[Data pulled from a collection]
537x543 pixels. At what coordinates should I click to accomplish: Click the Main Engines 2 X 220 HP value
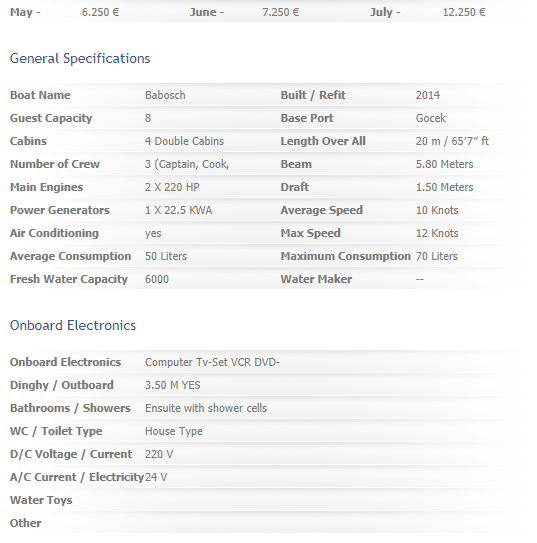click(x=172, y=187)
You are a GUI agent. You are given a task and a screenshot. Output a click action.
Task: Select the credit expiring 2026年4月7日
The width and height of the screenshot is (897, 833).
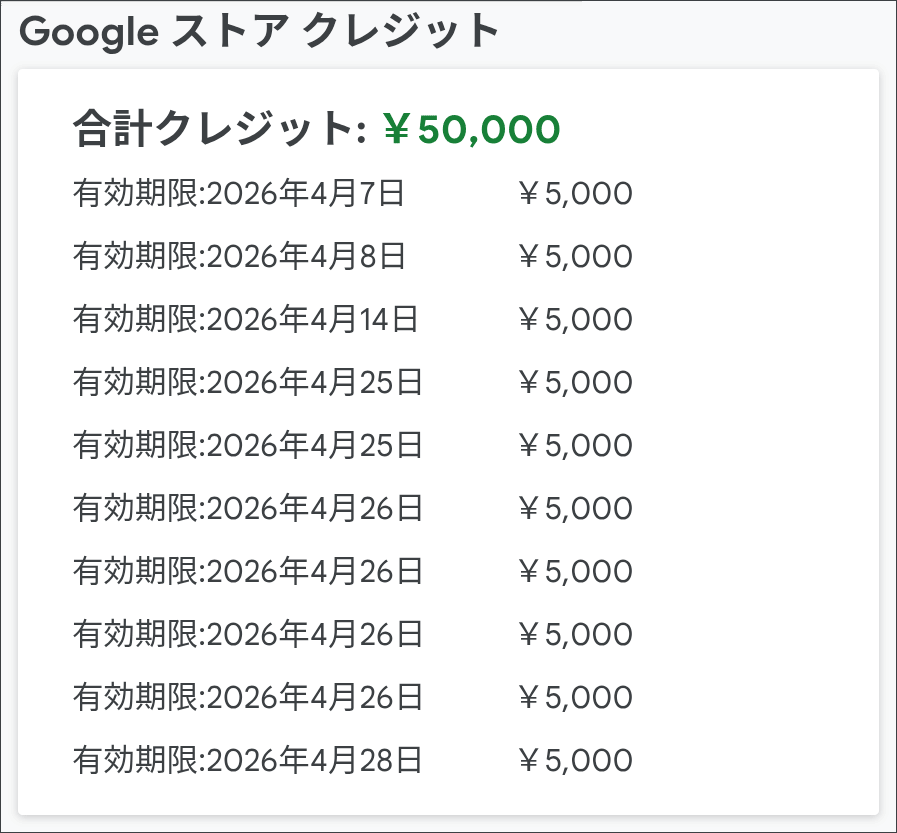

## BRIEF
Go through the rows above and change "screenshot" to "image" everywhere it appears. Give the rows back with nothing else changed, and leave out the pictures.

## WORKED SOLUTION
537x543 pixels. At what coordinates should I click to accomplish: Click the Main Engines 2 X 220 HP value
click(x=172, y=187)
You are a GUI agent. You are given a task and a image. Output a click action.
Task: Select the credit expiring 2026年4月7日
The width and height of the image is (897, 833).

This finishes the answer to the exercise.